We hit the restaurant and when we walked in, Shorty got so many compliments (from other cows) on her costume that made this mama cow feel proud. She had fun. I had fun, not Vegas fun, but the promise of a shiny, new kitchen was well worth it. I think cocktail glasses, filled to the brim, should be the first to go on those countertops. Make mine a Margarita.

Wednesday, February 1, 2012

One of these things is not like the others

I’ve been coasting along the motherhood path content and, relieved mostly, that Shorty has yet to start bringing up big life-issues – until this past Wednesday.

They had an exercise in school called “If you can be whatever you want to be, what would it be?” The teacher wrote the kids’ answers on a poster-sized sheet and hung it up in the hallway. Answers ranged from the expected, “I want to be a princess,” to the daring, “I want to be a green dragon.” There were also some realistic ones “I want to be a mom with five kids and live in a big house in the desert,” and then some odd ones like “I want to be a fruit snack.”

We were so amused with the list that Shorty and I rehashed her classmates’ answers on our drive home. One of her little friends said she wanted to be a princess like Jasmine (from Disney’s Aladdin) and among a whole list of dragons and superheroes one boy said he wanted to be the prince who marries Jasmine (the same one.) So how did Shorty react? “Eeew. He wants to marry a little girl with white skin.” My face burned. You see, ours is a ‘blue’ family in a very ‘red’ state, so when we found a preschool not more than 15 minutes away from our house that was surprisingly racially diverse, we couldn’t believe our luck (never mind that it costs us an arm and a leg, weekly.) So imagine my surprise when my daughter made this comment.

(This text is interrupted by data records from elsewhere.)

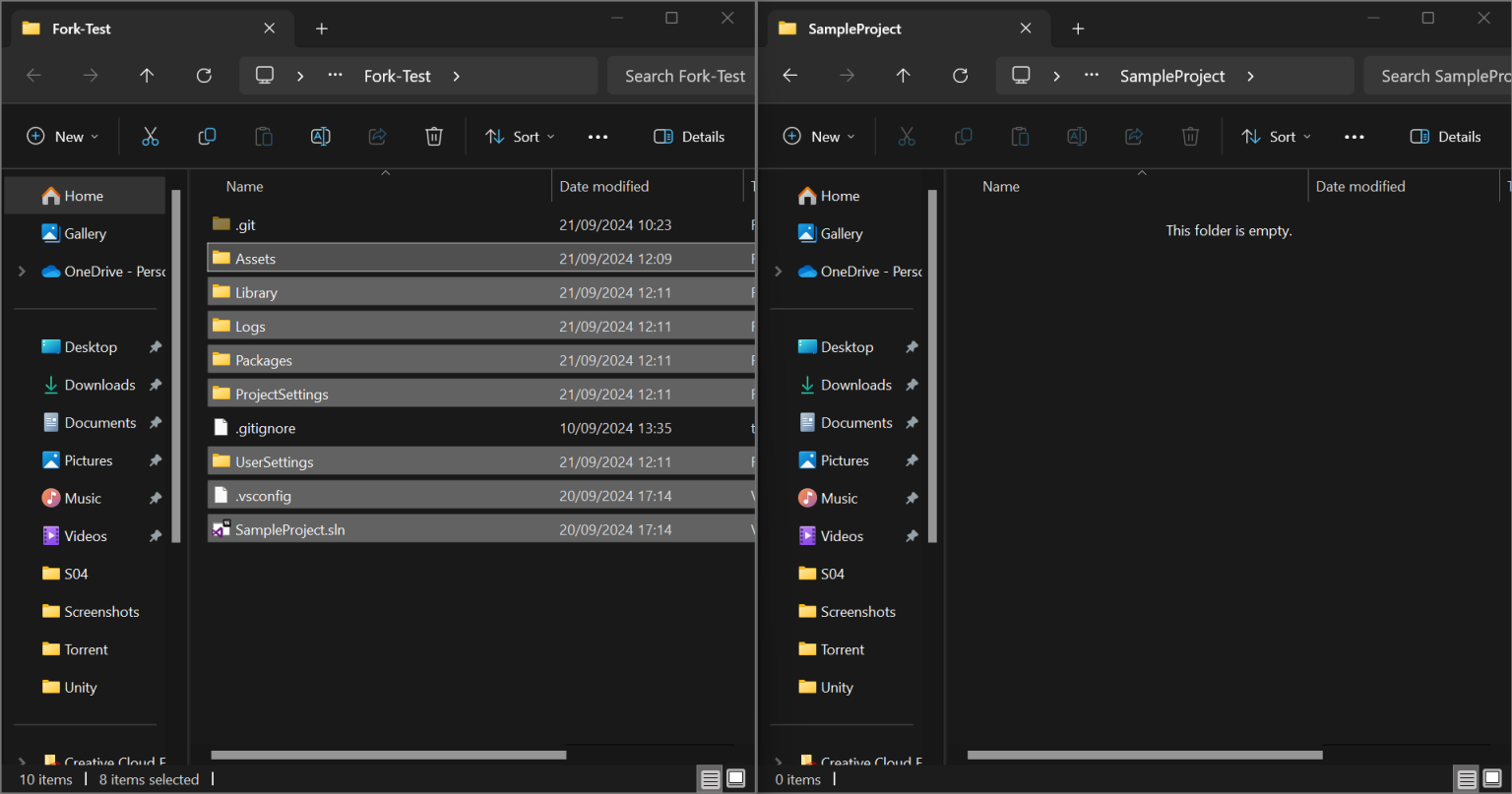The height and width of the screenshot is (794, 1512).
Task: Open the See more menu in Fork-Test
Action: [598, 136]
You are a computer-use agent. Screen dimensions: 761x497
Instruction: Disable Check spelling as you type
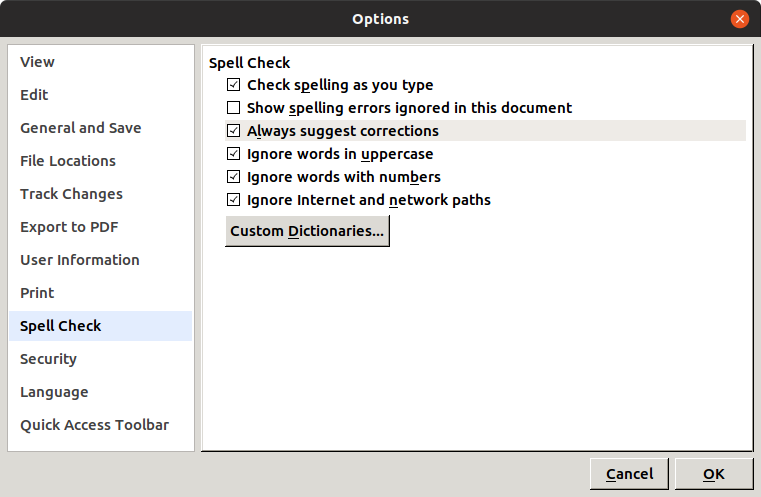click(234, 85)
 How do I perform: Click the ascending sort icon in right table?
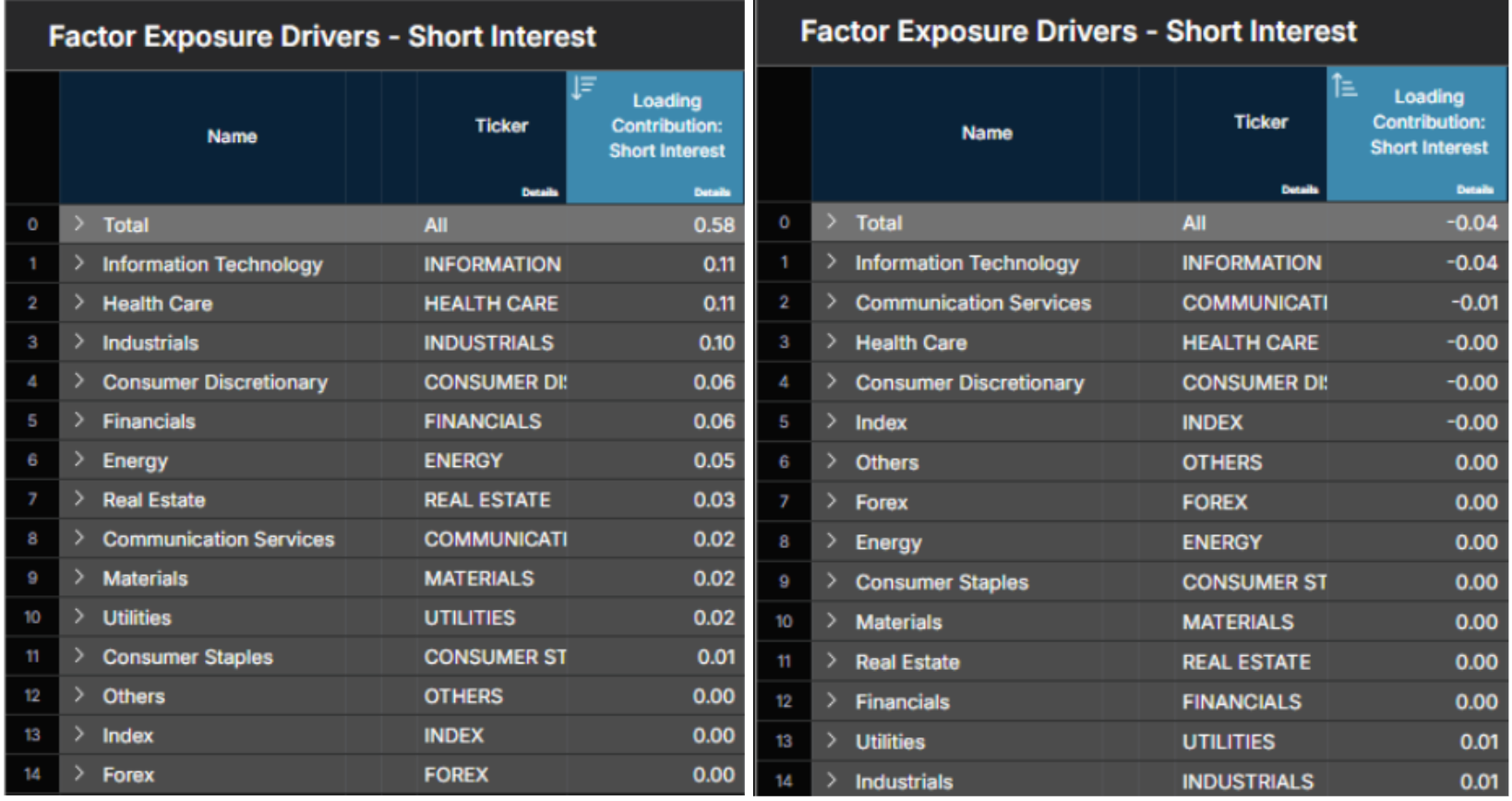click(1344, 86)
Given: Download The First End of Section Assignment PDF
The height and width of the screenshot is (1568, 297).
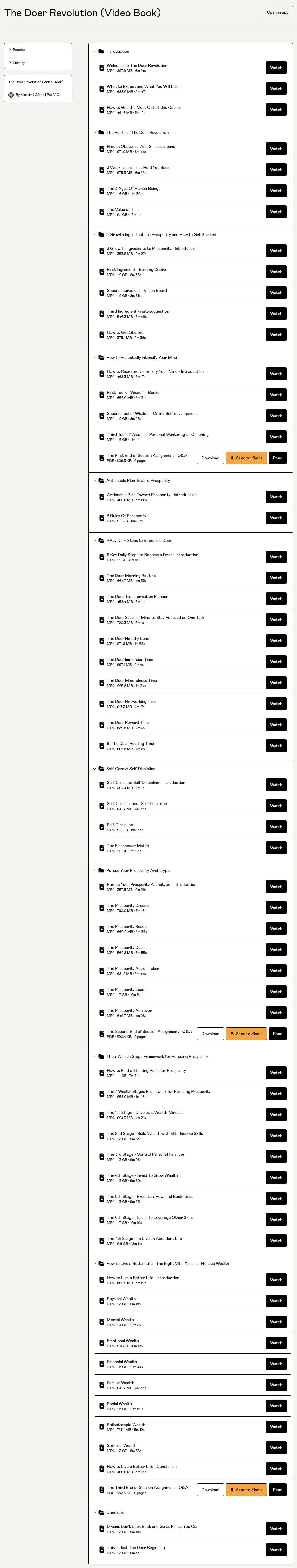Looking at the screenshot, I should click(210, 458).
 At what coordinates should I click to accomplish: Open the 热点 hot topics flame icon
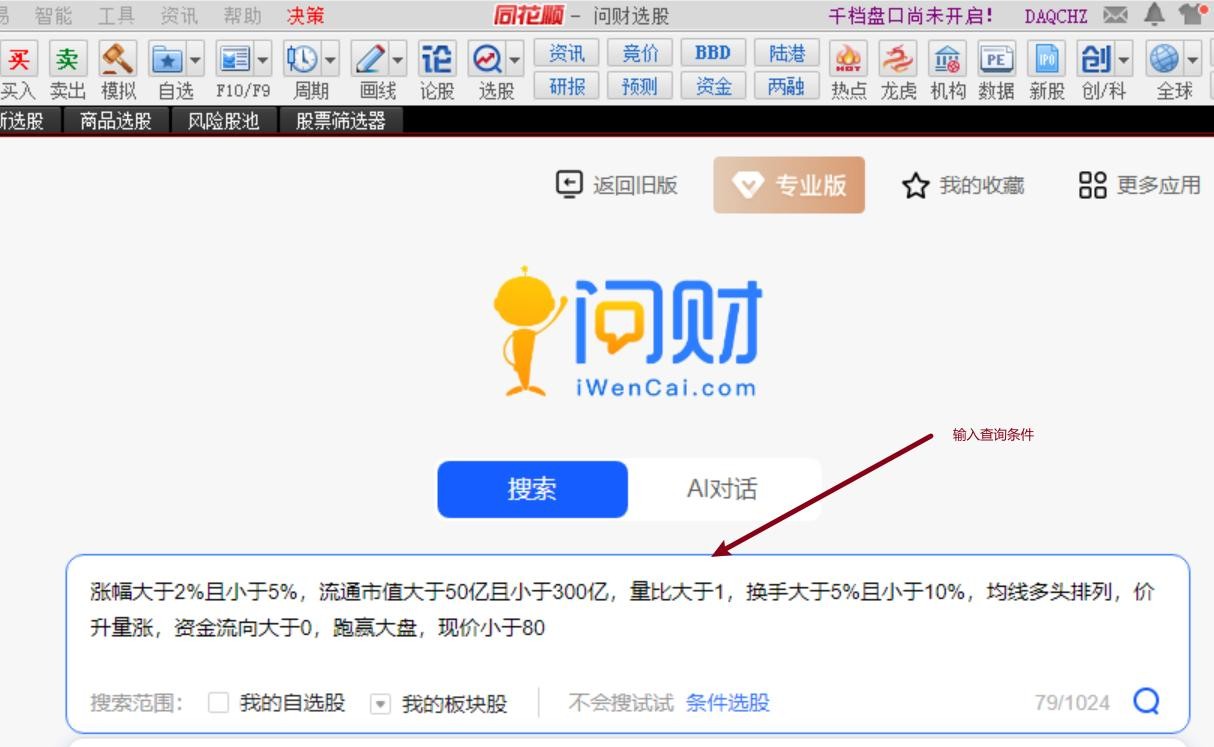(849, 61)
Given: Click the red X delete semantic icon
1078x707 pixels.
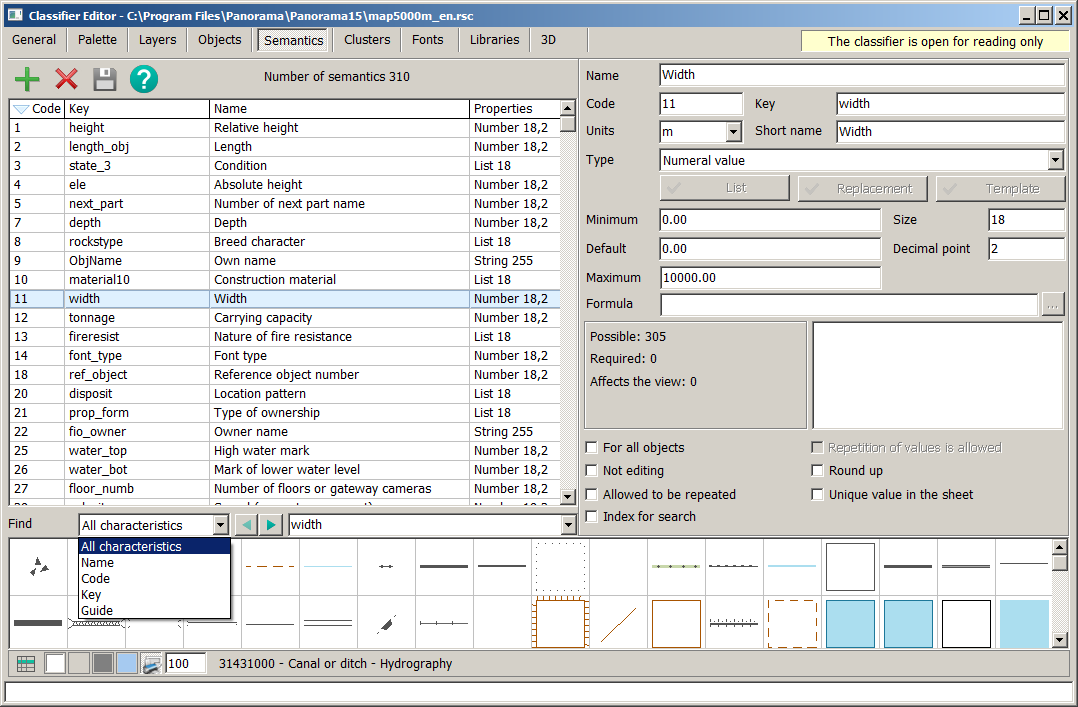Looking at the screenshot, I should [66, 79].
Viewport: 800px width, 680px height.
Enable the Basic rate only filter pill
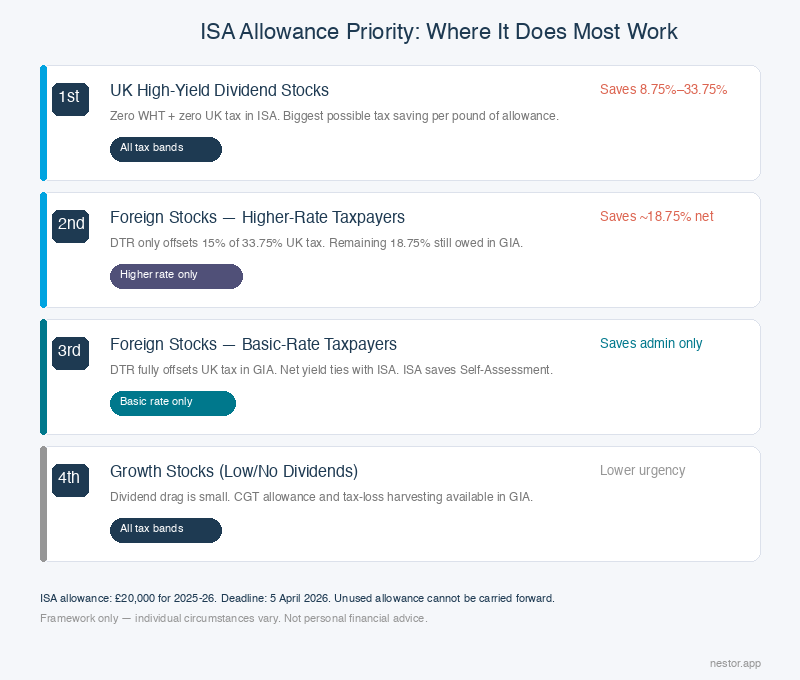click(x=172, y=403)
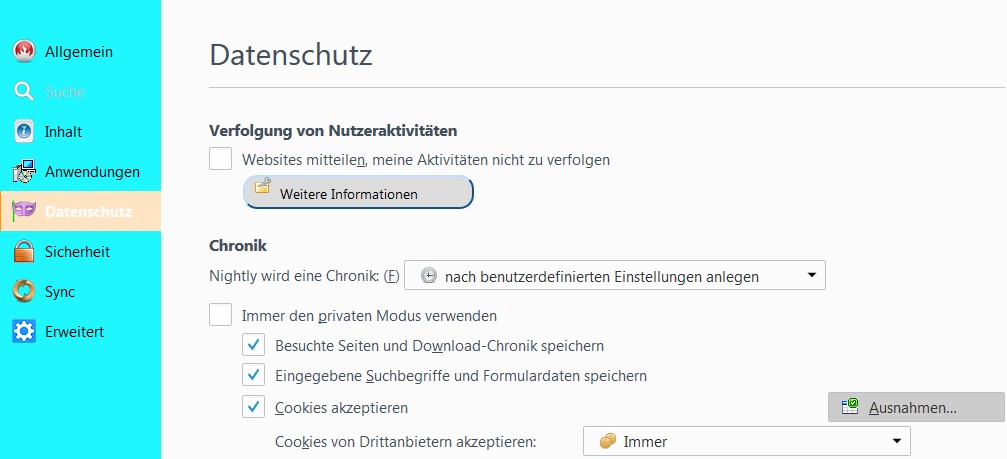Viewport: 1007px width, 459px height.
Task: Enable the do-not-track websites checkbox
Action: [220, 159]
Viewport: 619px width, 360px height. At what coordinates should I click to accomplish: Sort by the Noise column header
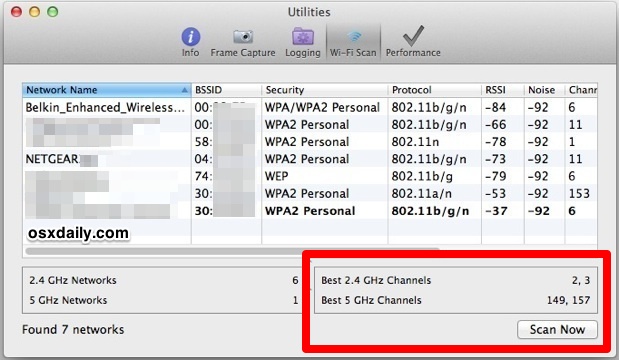tap(545, 90)
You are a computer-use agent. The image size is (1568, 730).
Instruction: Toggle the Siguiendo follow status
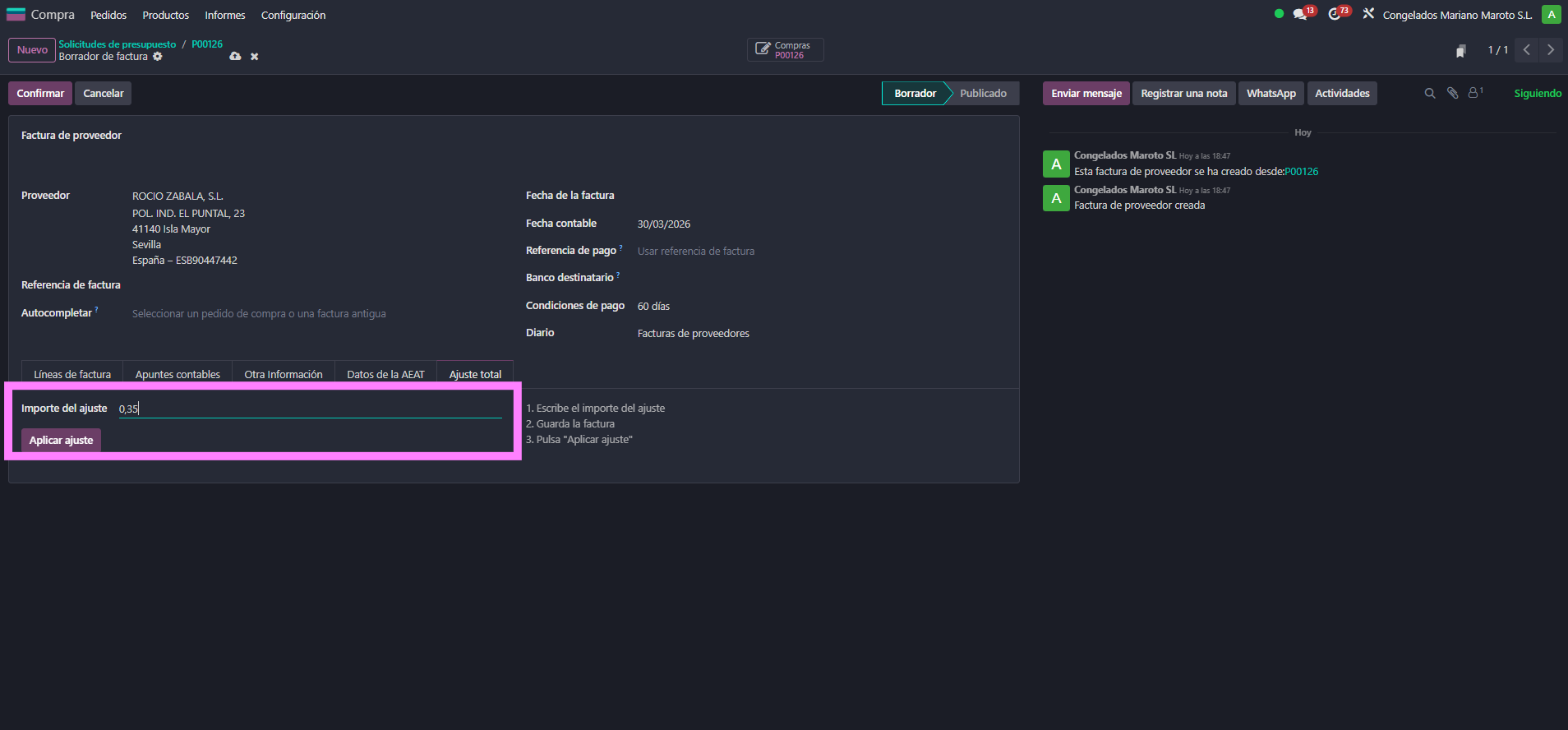point(1537,94)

I calmly asked, “Why is that eeew?” “Because he needs to marry someone with the same color skin.” I was convinced someone put it in her head, and it sure as hell wasn’t me. “Who told you this?” I asked trying to sound like I was just curious, not seething. “Nobody, Mom. I made it up myself.”
Her little friend who wanted to be Jasmine happens to be Caucasian, which up until now, I didn’t think mattered to Shorty. It obviously didn’t matter to her little friend who, out of all the Disney princesses, wanted to be one of the dark-skinned ones.

I have friends from different cultures, countries, and races, some in interracial marriages and some in same-sex relationships. So, it was a promise, no, a pact between my husband and I that if we had a child he or she will experience and thrive in a culturally diverse environment. I want my child to value diversity, practice tolerance, make and form well-informed choices and opinions, and be slow to judge. The best I can do is to teach her to always look at both sides of the coin.

I continued, “Your daddy and I don’t have the same color skin.” “Yes you do,” she said. Fine. I guess we do, but technically we are an interracial couple; my husband is Hispanic and I’m Filipino. Let’s see…Aha! I thought of my sister who is married to a man of Finnish descent. “What about your Tita T and Uncle E?” She smiled. Eureka. The light bulb went on. “See?” I said, quite pleased with myself. “What’s important Sweetie, is that you marry someone you like to hang out with, someone who makes you laugh, someone who hugs you when you’re sad or scared, someone who makes soup for you when you’re sick, someone who makes you feel like you’re the prettiest girl in the world.” Shorty was wide-eyed in my rear view mirror. Her wheels were obviously spinning. “Ok,” she said, “I’ll marry you and Daddy.”

I’m starting to think sorting exercises is the culprit. Tsk, tsk, Big Bird.